Work to complete:
All lines of the material below that include the string "will" are to be copied.

______

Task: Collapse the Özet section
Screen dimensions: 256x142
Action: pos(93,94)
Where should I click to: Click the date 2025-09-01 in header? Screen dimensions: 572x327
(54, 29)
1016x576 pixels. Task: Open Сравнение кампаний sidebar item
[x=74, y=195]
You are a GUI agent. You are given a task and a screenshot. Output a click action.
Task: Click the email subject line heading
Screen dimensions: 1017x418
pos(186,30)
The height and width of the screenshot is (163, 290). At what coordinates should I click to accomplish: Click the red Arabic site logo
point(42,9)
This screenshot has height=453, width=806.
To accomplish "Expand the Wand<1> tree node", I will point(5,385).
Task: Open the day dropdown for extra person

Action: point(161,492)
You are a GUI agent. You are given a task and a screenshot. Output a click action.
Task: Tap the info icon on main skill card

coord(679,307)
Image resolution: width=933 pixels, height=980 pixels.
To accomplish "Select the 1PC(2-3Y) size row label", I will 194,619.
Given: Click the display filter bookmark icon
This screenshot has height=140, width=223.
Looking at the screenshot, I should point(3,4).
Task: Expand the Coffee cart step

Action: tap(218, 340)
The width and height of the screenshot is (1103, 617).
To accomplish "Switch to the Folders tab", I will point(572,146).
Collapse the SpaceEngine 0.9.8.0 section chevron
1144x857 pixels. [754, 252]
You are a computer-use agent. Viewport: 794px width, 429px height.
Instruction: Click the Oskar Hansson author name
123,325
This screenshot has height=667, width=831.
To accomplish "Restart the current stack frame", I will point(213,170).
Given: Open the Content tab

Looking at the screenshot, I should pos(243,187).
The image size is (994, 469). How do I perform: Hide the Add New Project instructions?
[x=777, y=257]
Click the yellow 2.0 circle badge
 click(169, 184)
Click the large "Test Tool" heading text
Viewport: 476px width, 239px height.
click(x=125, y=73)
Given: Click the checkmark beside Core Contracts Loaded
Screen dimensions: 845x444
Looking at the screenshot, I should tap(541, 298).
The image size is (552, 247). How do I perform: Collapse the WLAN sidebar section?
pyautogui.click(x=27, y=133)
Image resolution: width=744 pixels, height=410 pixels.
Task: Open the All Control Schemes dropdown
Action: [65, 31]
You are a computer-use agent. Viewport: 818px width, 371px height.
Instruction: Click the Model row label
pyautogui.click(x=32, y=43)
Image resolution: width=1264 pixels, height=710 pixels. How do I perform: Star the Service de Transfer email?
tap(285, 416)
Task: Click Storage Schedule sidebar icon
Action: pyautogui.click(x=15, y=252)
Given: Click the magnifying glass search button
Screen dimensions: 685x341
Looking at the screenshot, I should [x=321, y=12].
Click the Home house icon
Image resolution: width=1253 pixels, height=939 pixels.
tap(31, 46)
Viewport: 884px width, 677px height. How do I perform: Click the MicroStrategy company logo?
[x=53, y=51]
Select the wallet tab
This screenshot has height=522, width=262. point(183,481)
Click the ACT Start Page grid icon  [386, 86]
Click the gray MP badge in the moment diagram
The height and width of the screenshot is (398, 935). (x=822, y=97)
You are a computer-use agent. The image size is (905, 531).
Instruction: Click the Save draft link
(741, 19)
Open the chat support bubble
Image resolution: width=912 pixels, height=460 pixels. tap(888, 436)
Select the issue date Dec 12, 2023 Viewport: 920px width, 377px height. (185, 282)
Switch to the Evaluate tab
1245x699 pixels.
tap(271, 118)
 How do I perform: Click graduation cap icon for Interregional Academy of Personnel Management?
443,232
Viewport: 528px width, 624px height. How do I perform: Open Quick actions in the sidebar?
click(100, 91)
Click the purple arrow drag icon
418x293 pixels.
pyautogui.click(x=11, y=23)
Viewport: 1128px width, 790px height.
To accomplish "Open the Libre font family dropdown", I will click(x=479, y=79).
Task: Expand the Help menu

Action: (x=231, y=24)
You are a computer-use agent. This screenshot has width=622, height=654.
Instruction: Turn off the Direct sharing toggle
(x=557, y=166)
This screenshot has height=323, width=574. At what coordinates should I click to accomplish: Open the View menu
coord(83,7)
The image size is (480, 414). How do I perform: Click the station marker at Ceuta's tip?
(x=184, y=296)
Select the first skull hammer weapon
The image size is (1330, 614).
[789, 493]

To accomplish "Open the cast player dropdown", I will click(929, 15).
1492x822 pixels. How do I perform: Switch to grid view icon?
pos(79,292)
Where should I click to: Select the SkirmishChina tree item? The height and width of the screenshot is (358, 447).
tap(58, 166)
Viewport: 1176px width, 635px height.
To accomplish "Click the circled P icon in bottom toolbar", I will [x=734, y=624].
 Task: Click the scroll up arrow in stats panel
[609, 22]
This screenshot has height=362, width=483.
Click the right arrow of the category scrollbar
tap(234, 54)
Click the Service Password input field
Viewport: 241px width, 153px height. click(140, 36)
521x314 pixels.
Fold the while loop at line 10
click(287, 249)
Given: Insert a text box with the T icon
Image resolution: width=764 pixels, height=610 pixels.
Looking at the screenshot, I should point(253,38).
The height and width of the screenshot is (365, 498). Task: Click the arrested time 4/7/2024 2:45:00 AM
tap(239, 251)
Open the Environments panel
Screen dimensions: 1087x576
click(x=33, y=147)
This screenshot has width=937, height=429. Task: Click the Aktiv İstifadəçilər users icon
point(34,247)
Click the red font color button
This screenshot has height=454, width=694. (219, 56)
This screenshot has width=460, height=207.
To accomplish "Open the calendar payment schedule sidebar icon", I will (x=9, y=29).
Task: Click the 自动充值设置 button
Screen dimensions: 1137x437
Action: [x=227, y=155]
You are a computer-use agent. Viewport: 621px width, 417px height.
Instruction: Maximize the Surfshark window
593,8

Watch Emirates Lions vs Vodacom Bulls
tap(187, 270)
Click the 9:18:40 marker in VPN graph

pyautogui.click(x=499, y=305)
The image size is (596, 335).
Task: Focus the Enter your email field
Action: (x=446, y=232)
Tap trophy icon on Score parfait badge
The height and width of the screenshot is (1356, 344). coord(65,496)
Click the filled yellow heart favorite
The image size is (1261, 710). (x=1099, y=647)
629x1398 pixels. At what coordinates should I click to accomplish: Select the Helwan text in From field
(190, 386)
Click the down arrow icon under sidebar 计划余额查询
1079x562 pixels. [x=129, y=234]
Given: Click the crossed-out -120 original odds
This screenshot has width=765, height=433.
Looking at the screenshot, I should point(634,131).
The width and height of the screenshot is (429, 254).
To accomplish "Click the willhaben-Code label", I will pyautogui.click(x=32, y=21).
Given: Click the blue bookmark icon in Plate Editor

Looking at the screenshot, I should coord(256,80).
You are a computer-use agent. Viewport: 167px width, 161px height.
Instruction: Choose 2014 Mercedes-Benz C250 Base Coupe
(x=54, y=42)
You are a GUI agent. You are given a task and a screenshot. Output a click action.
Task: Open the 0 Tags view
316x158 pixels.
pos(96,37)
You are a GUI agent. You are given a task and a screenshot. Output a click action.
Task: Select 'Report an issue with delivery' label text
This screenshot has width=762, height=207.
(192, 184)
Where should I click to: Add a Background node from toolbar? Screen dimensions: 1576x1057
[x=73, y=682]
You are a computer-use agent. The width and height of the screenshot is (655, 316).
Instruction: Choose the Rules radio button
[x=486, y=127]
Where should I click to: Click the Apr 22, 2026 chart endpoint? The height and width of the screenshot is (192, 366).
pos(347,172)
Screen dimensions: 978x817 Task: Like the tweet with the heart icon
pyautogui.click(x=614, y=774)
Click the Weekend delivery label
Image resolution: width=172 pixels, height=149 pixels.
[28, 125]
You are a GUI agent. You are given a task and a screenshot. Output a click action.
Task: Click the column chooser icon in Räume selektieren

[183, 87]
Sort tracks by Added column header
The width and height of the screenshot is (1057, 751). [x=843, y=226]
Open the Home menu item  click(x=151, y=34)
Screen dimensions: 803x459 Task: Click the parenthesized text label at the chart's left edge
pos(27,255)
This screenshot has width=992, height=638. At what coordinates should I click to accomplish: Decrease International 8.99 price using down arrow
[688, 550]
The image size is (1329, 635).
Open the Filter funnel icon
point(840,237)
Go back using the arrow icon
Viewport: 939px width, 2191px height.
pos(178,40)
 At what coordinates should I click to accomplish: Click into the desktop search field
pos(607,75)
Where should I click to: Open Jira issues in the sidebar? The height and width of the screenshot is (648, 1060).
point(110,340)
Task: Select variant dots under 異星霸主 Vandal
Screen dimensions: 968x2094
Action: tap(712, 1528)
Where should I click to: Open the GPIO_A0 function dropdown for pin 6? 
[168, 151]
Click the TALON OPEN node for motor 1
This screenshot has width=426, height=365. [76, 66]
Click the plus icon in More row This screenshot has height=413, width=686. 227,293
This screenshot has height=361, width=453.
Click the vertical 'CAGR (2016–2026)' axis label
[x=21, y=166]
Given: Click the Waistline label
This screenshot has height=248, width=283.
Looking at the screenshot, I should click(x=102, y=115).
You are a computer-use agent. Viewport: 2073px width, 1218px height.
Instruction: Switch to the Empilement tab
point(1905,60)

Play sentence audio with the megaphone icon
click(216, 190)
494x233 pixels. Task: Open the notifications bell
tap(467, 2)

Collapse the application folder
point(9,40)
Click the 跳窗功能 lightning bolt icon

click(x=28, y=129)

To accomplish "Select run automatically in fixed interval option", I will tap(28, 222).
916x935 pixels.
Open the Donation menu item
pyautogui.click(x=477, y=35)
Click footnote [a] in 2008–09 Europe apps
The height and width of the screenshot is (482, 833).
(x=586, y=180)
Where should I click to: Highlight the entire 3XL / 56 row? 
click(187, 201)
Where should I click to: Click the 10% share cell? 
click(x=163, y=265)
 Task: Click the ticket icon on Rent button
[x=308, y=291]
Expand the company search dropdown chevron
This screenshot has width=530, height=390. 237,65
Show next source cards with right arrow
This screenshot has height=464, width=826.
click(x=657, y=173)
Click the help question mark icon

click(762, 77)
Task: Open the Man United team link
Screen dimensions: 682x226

______

Solution:
To accomplish "Expand the Wand<1> tree node", I will point(5,385).
To accomplish "Select the 1PC(2-3Y) size row label", I will 194,619.
To accomplish "Switch to the Folders tab", I will point(572,146).
To accomplish "Restart the current stack frame", I will point(213,170).
To accomplish "Open the Libre font family dropdown", I will click(x=479, y=79).
To accomplish "Open the cast player dropdown", I will click(929, 15).
To accomplish "Click the circled P icon in bottom toolbar", I will [x=734, y=624].
To accomplish "Open the calendar payment schedule sidebar icon", I will (x=9, y=29).
To accomplish "Click the willhaben-Code label", I will pyautogui.click(x=32, y=21).
To accomplish "Select run automatically in fixed interval option", I will tap(28, 222).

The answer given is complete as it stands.